§ **SOURCE PASSAGE**
☆ ☆ ☆ ☆ ☆

Dix's positive campaign gets snarly

New Democrat Adrian Dix's positive vibrations election campaign turned decidedly snarly Tuesday as he was forced to grit his teeth while facing difficult questions about spies, communists and the Chinese head tax.

The Liberals lobbed their own accusations of spying Tuesday after the campaign manager of Transportation Minister Mary Polak quit. Todd Hauptman complained as a gay man, he felt marginalized among Polak supporters who he viewed as anti-gay, but Polak suggested the real issue was information sharing between Hauptman and the NDP campaign in the riding.

Dix had an answer for each of the probing concerns lobbed his way in crowded and heated campaign stops in suburban Richmond and Vancouver's Chinatown: blame the Liberals, but in a respectful way.

At one point in Richmond, Dix walked away from a scrum in mid-sentence, saying his Richmond Centre candidate Frank Huang came to Canada to find and build a new life and he doesn't need the disrespectful Liberals dredging up his past as a Chinese Communist party member.

☆ ☆ ☆ ☆ ☆

§ **PROVIDED MATERIAL**
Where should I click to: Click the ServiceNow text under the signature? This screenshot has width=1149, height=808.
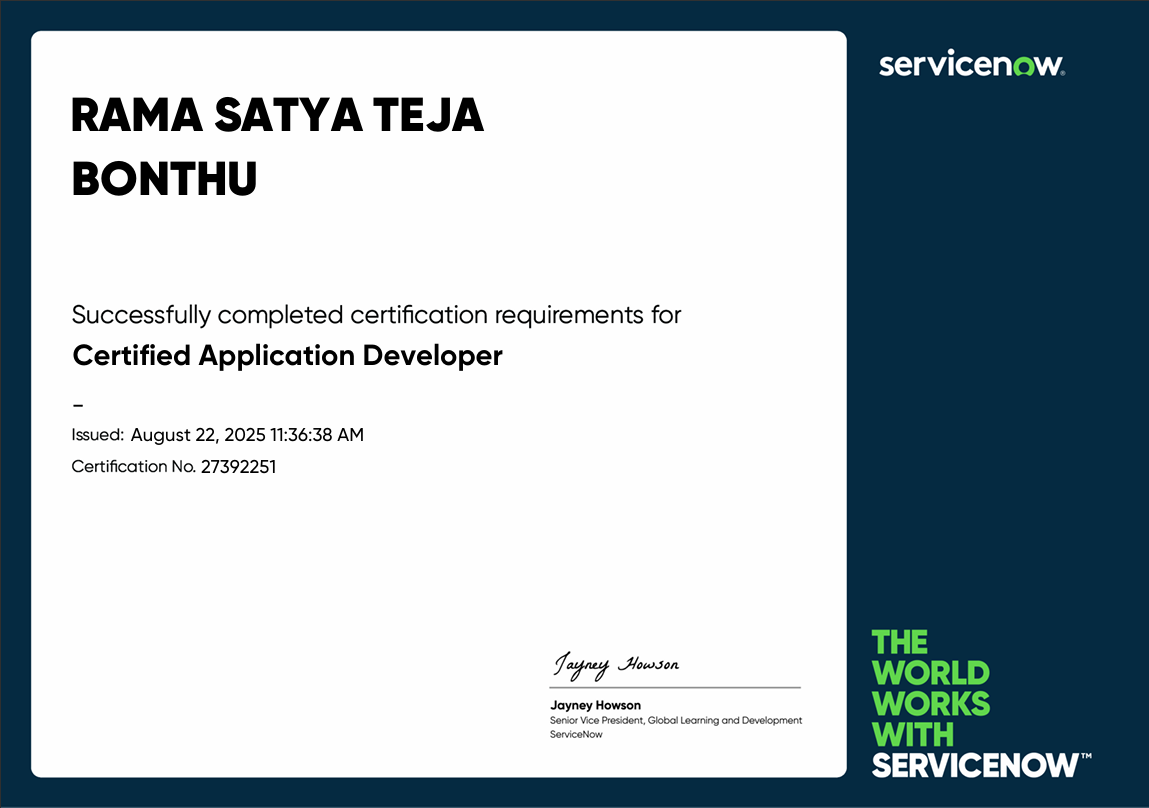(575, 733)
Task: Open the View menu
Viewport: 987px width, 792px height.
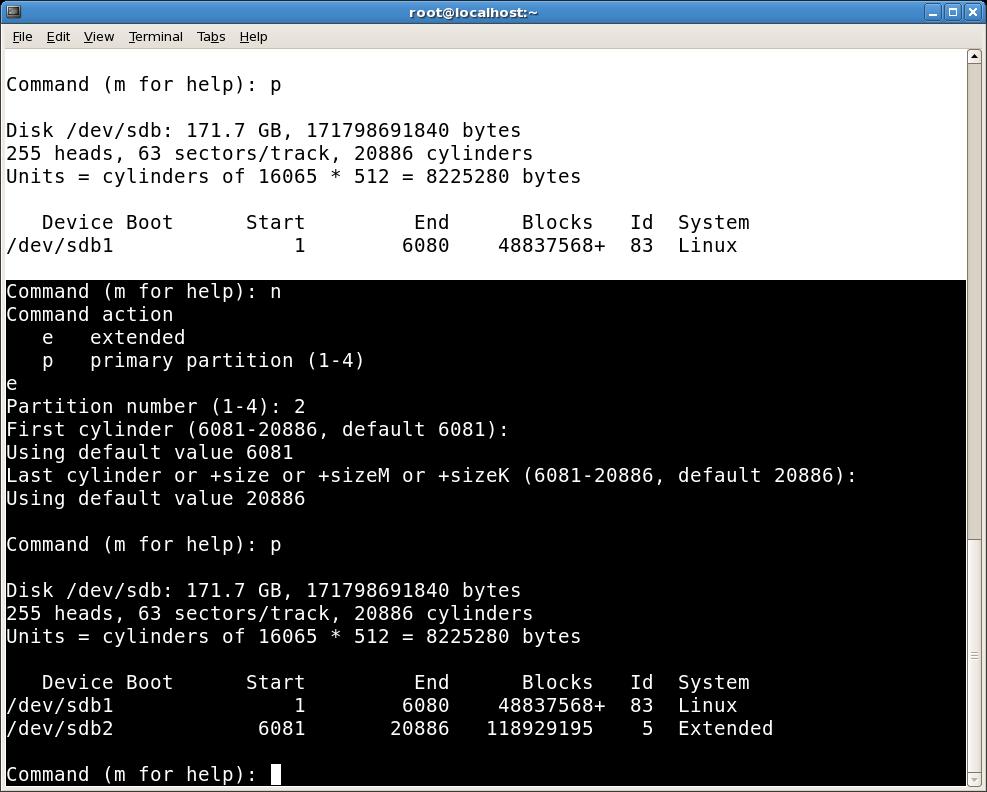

☆ ☆ ☆ ☆ ☆

§ **EXERCISE BRIEF**
Return the full article about Adrian Dix's election campaign, reproduced word for word from its headline to its final sentence.

§ **RESPONSE TO THIS TASK**
Dix's positive campaign gets snarly

New Democrat Adrian Dix's positive vibrations election campaign turned decidedly snarly Tuesday as he was forced to grit his teeth while facing difficult questions about spies, communists and the Chinese head tax.

The Liberals lobbed their own accusations of spying Tuesday after the campaign manager of Transportation Minister Mary Polak quit. Todd Hauptman complained as a gay man, he felt marginalized among Polak supporters who he viewed as anti-gay, but Polak suggested the real issue was information sharing between Hauptman and the NDP campaign in the riding.

Dix had an answer for each of the probing concerns lobbed his way in crowded and heated campaign stops in suburban Richmond and Vancouver's Chinatown: blame the Liberals, but in a respectful way.

At one point in Richmond, Dix walked away from a scrum in mid-sentence, saying his Richmond Centre candidate Frank Huang came to Canada to find and build a new life and he doesn't need the disrespectful Liberals dredging up his past as a Chinese Communist party member.